_Task objective_. Please reproduce the rows starting at the line containing "Task: Collapse the" and ending at the line containing "Check the Suuns", substituting "image" for every "screenshot" and leaving everything else unchanged.

_Provided information_.
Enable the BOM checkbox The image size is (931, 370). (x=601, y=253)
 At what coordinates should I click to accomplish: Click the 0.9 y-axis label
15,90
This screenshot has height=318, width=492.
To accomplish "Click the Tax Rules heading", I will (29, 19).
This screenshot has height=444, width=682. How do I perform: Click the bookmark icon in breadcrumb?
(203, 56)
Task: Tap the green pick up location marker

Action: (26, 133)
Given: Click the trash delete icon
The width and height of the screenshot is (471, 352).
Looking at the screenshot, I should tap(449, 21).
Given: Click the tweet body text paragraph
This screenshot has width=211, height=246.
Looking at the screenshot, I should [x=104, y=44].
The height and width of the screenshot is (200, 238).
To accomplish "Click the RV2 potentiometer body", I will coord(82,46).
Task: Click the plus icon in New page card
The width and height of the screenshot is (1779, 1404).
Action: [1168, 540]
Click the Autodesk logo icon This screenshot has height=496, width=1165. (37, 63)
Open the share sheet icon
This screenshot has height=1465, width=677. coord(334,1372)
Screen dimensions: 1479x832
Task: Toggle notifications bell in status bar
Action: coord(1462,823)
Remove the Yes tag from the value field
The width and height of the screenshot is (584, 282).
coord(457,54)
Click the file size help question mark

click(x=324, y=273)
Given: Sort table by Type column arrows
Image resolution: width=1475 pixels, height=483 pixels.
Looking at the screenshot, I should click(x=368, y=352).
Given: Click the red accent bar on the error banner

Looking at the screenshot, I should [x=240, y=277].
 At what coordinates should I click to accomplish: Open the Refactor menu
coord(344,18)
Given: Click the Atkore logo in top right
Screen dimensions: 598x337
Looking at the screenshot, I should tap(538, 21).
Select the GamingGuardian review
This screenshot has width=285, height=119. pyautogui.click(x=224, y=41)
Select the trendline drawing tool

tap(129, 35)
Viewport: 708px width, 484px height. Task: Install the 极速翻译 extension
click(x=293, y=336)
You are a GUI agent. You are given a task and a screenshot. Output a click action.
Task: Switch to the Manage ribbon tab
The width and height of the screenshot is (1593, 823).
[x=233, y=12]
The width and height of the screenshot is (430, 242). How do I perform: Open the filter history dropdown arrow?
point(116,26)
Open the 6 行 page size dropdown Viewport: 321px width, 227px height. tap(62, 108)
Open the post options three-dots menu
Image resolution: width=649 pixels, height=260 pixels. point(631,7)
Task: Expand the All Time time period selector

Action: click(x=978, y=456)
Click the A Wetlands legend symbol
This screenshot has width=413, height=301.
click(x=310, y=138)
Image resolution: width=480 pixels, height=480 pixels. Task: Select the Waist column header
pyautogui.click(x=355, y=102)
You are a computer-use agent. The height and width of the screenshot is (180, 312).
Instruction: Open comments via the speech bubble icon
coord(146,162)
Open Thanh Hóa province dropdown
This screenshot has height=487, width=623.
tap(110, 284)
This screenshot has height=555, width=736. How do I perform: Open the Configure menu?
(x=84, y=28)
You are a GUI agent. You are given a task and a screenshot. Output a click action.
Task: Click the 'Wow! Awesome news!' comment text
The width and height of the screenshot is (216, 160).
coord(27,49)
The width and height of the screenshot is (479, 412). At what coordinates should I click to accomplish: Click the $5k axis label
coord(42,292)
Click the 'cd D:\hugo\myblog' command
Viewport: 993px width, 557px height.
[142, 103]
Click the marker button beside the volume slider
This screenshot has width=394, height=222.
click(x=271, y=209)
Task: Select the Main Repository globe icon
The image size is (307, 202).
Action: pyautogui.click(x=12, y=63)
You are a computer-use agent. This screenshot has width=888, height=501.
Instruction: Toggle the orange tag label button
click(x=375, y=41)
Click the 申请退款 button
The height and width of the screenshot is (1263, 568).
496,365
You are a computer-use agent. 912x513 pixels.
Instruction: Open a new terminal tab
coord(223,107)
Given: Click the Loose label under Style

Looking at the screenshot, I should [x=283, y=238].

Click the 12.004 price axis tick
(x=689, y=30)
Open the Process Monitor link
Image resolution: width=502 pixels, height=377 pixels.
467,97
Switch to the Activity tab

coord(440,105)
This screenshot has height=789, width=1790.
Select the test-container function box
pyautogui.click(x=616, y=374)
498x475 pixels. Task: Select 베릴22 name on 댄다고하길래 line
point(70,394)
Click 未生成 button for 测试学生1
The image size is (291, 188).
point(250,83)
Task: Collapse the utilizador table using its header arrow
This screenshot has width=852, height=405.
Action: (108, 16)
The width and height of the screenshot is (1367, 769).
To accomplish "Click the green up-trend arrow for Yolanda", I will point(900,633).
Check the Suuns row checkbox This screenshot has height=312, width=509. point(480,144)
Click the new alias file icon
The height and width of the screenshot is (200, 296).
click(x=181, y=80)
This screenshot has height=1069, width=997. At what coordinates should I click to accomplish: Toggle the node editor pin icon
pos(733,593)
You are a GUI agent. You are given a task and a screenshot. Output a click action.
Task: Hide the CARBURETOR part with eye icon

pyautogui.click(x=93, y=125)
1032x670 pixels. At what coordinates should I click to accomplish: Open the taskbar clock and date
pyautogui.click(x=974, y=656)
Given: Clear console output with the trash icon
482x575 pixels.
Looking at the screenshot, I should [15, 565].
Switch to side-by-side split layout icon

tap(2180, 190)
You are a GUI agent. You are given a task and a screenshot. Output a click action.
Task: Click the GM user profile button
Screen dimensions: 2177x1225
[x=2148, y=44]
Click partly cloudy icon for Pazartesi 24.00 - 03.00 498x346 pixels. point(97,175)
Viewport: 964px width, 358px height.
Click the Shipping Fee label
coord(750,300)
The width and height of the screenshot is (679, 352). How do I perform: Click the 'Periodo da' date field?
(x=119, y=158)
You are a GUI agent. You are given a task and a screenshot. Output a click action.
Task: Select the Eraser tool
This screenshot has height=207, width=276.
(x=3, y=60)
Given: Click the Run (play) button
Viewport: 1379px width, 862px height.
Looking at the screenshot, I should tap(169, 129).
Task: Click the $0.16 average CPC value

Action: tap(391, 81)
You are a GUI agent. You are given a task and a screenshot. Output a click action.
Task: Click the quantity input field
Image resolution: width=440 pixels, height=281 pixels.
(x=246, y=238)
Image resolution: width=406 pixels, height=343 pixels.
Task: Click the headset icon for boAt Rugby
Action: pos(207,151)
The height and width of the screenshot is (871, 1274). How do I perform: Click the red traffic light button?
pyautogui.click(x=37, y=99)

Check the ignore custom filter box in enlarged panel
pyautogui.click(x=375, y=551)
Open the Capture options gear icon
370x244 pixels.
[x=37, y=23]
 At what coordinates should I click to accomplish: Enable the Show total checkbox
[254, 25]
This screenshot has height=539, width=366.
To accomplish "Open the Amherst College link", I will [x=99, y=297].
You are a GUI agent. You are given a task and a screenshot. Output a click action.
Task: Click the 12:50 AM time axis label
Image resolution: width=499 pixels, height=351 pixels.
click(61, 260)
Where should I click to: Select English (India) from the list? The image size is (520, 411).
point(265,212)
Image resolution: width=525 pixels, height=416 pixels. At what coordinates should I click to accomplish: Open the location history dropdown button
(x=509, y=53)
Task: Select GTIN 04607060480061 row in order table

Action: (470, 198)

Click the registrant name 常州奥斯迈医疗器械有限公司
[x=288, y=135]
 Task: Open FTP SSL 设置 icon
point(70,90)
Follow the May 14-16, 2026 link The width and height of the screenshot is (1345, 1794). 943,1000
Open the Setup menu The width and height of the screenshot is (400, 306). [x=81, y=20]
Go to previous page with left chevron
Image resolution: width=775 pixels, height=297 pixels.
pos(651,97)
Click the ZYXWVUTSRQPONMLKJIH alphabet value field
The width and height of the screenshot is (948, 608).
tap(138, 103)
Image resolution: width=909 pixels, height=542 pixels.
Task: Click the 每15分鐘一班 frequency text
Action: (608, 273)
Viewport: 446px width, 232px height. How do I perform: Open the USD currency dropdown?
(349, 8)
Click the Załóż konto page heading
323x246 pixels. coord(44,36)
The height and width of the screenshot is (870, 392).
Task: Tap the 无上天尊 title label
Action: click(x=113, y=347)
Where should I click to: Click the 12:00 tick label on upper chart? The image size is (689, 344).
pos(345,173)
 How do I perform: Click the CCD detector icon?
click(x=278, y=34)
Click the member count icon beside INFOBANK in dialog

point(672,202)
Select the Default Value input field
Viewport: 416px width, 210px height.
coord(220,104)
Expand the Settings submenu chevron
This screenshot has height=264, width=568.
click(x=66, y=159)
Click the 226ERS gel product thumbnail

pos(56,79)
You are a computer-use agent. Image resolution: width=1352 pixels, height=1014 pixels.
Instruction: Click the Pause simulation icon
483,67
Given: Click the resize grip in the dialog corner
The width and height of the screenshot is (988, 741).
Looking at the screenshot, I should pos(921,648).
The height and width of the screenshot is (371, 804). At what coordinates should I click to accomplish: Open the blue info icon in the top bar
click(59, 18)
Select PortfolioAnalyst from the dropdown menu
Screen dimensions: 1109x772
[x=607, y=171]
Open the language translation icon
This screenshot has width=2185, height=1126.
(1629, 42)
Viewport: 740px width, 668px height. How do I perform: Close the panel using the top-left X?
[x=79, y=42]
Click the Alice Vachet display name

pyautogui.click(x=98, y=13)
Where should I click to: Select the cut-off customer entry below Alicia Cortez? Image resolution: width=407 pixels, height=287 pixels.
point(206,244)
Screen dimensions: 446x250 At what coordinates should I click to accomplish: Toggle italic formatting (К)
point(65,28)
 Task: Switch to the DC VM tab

_Task response_.
Task: Collapse the utilizador table using its header arrow
This image has width=852, height=405.
Action: (108, 16)
The width and height of the image is (1367, 769).
To accomplish "Click the green up-trend arrow for Yolanda", I will point(900,633).
Check the Suuns row checkbox This image has height=312, width=509. point(480,144)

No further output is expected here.